Warum hat Jesus nicht die andere Wange hingehalten?

Ich aber sage euch: Leistet dem, der euch etwas Böses antut, keinen Widerstand, sondern wenn dich einer auf die rechte Wange schlägt, dann halt ihm auch die andere hin! (Matthäus 5,39)

Diese Worte Jesu aus der Bergpredigt sind vielen bekannt. Manche sehen in diesen Worten einen klaren Hinweis auf die Weltfremdheit des Christentums. In einer Welt, in der sich vielfach die Starken, Kaltblütigen und Skrupellosen durchsetzen, kommt man mit dem Hinhalten der anderen Wange nicht weit.

Nun ist klar, dass es einem Christen nicht darum geht, in dieser von der Rebellion gegen Gott geprägten Welt, „weit zu kommen“. Aber hat Jesus wirklich gemeint, dass dieses Wort in jeder derartigen Situation wortwörtlich befolgt werden soll?

Jesus selbst hat uns ein Beispiel gegeben. Nach seiner Gefangennahme wurde er zuerst zu Hannas, dem Schwiegervater des amtierenden Hohepriesters, zu einer Art Vorverhör geführt. Obwohl Hannas seit dem Jahre 15 nicht mehr im Amt war, war sein Wort innerhalb der hohepriesterlichen Familie noch sehr bedeutend, und er wird von Johannes und auch seinem Diener Hohepriester genannt.

19 Der Hohepriester befragte Jesus über seine Jünger und über seine Lehre. 20 Jesus antwortete ihm: Ich habe offen vor aller Welt gesprochen. Ich habe immer in der Synagoge und im Tempel gelehrt, wo alle Juden zusammenkommen. Nichts habe ich im Geheimen gesprochen. 21 Warum fragst du mich? Frag doch die, die gehört haben, was ich zu ihnen gesagt habe; siehe, sie wissen, was ich geredet habe. 22 Als er dies sagte, schlug einer von den Dienern, der dabeistand, Jesus ins Gesicht und sagte: Antwortest du so dem Hohepriester? 23 Jesus entgegnete ihm: Wenn es nicht recht war, was ich gesagt habe, dann weise es nach; wenn es aber recht war, warum schlägst du mich? (Johannes 18,19-23)

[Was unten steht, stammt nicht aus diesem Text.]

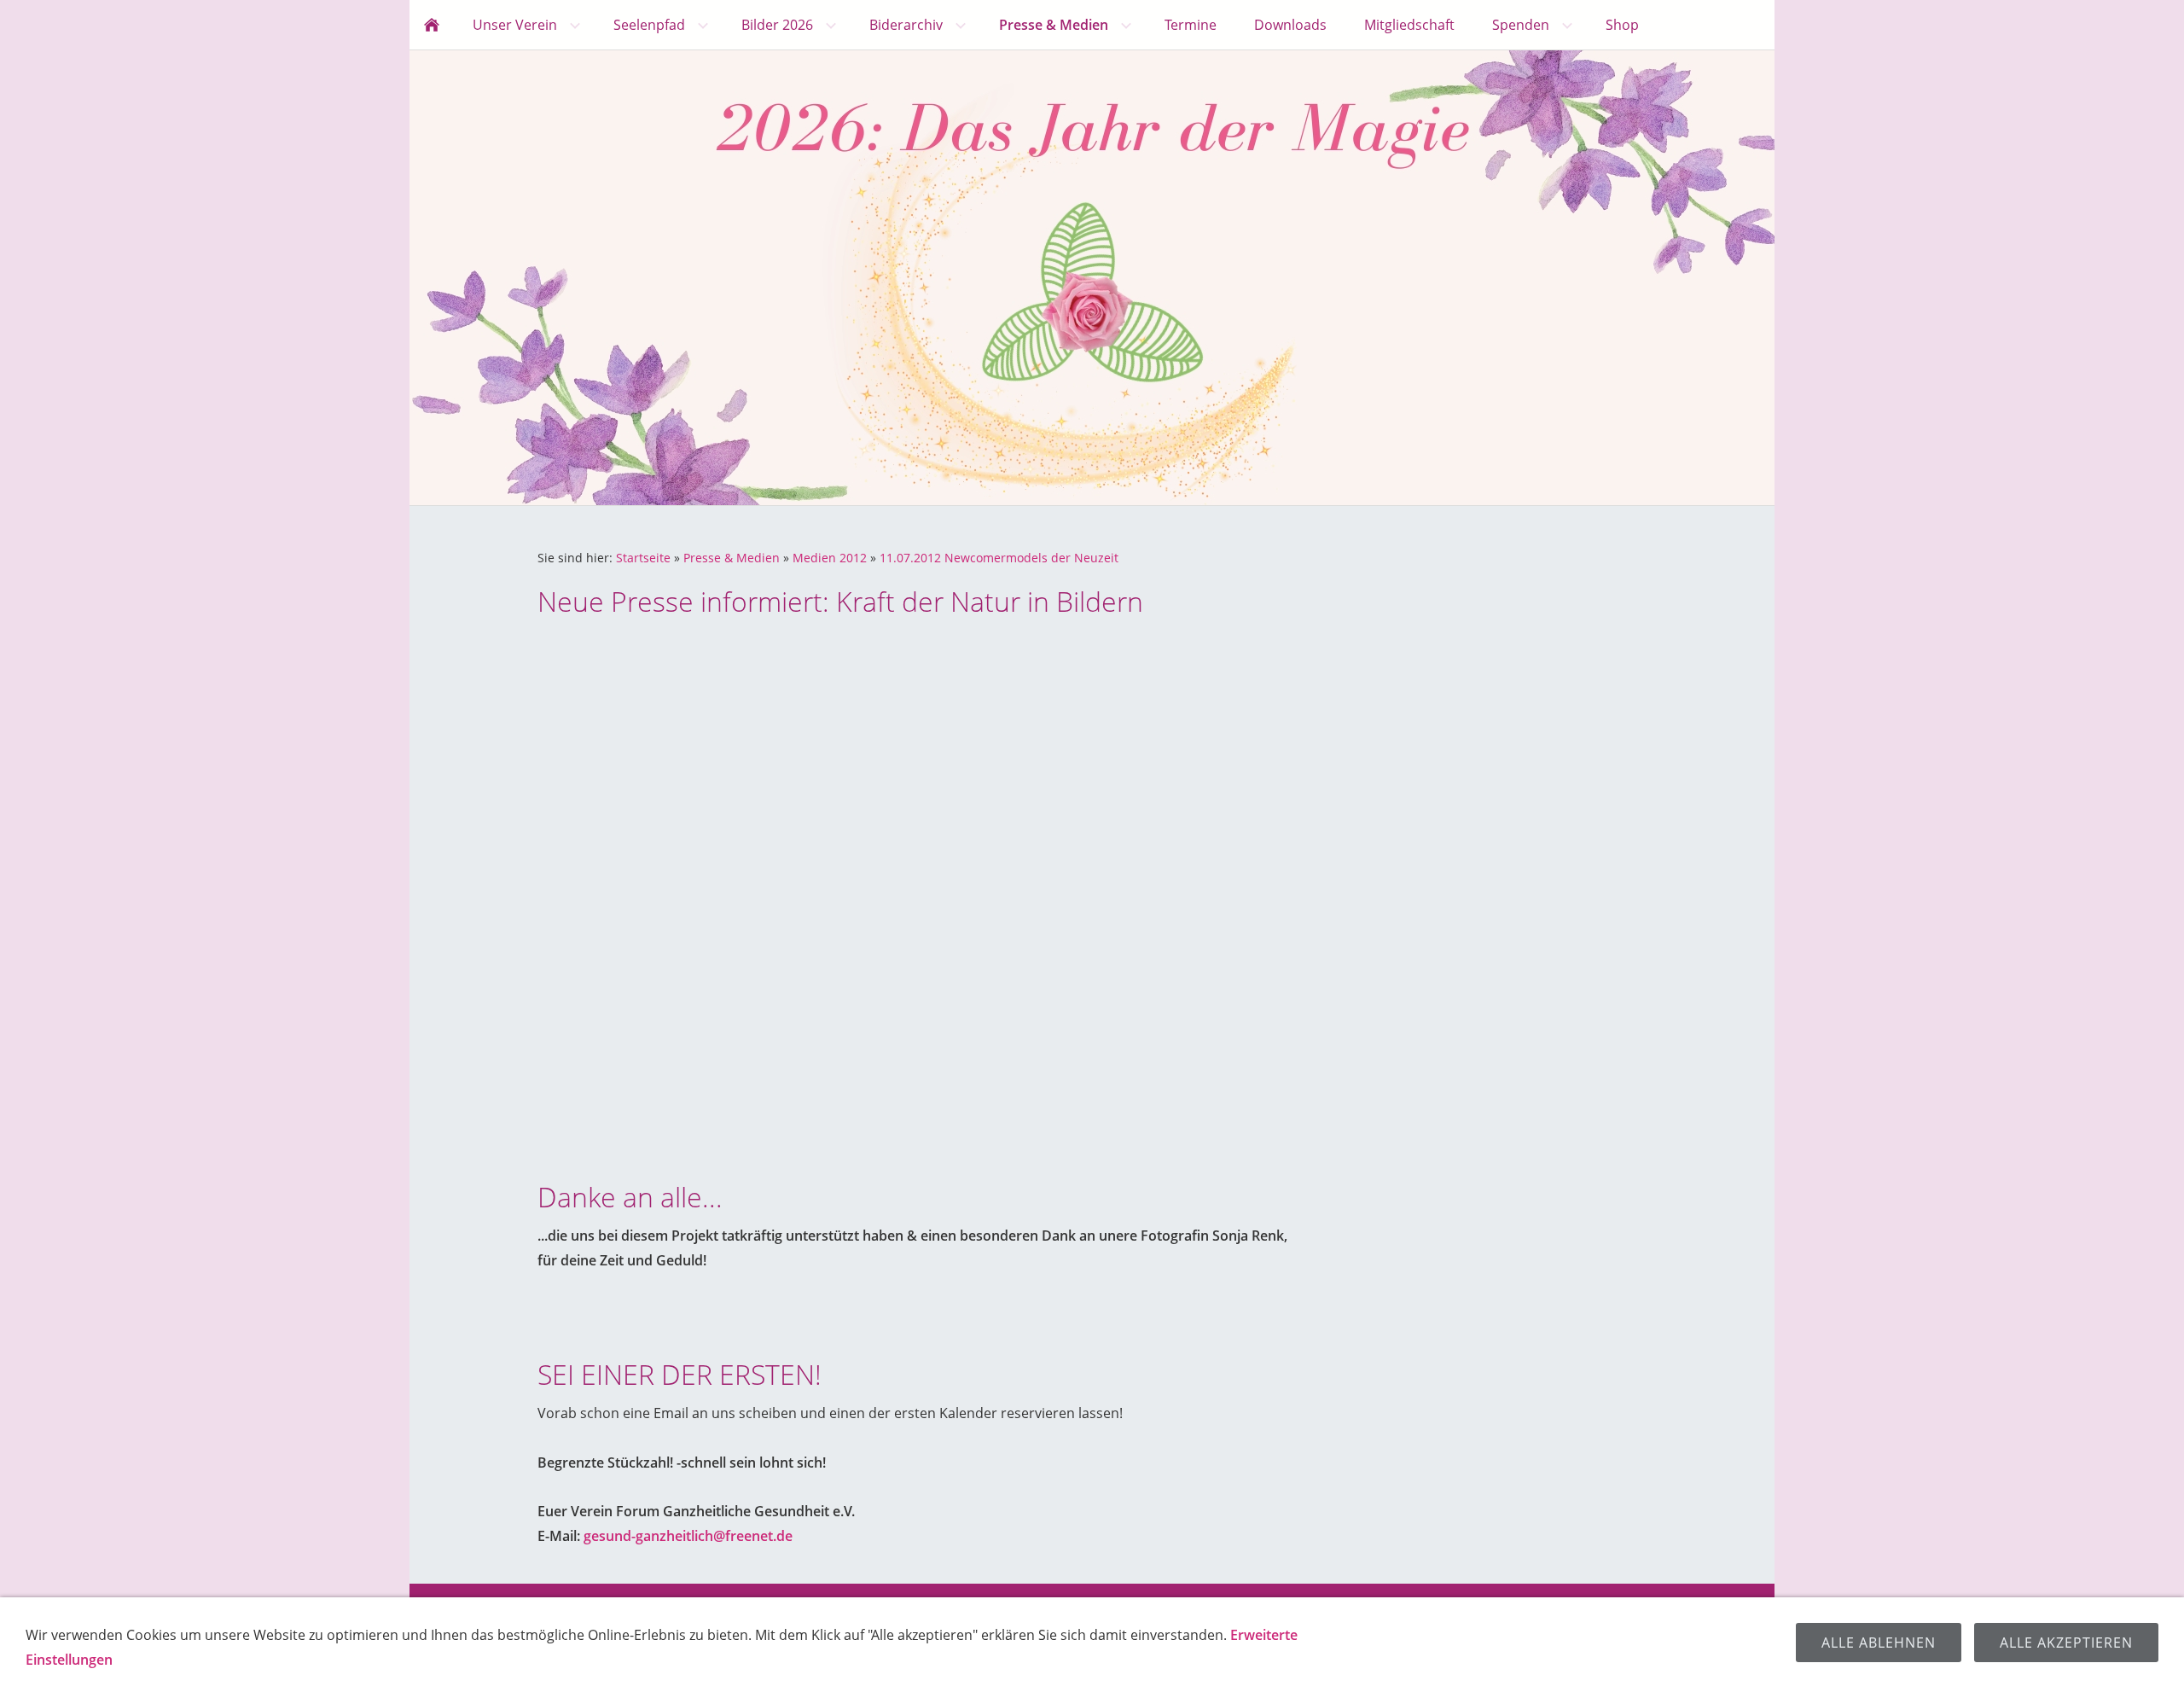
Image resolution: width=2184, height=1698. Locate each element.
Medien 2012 (830, 558)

Dem Diener des Priesters hat die Antwort Jesu offensichtlich nicht gefallen, obwohl Jesus nur darauf hingewiesen hat, dass die Menschen, die seine Worte gehört haben, befragt werden sollten. Als Angeklagter hatte er das Recht dazu.

Nachdem Jesus vom Diener geschlagen worden war, hat er ihm nicht die andere Wange hingehalten, sondern hat den Diener zur Rede gestellt. Die Reaktion des Dieners wird nicht berichtet.

Jesus ging es in seiner Reaktion nicht darum, sich selbst zu rechtfertigen. Er wollte dem Diener des Hohepriesters helfen, sein eigenes Tun zu hinterfragen. Ging es ihm darum, Hannas zu gefallen, oder ging es ihm um Gerechtigkeit? Jesus hatte mit seiner Frage an den Diener dessen Bestes im Blick. Jesus wusste, dass er sterben würde. Es ging ihm nicht darum, vor einem ungerechten Gericht sein irdisches Leben zu retten. Aber dem Diener, der vermutlich nur eine untergeordnete Position am hohepriesterlichen Hof einnahm, konnte er durch seine Frage helfen.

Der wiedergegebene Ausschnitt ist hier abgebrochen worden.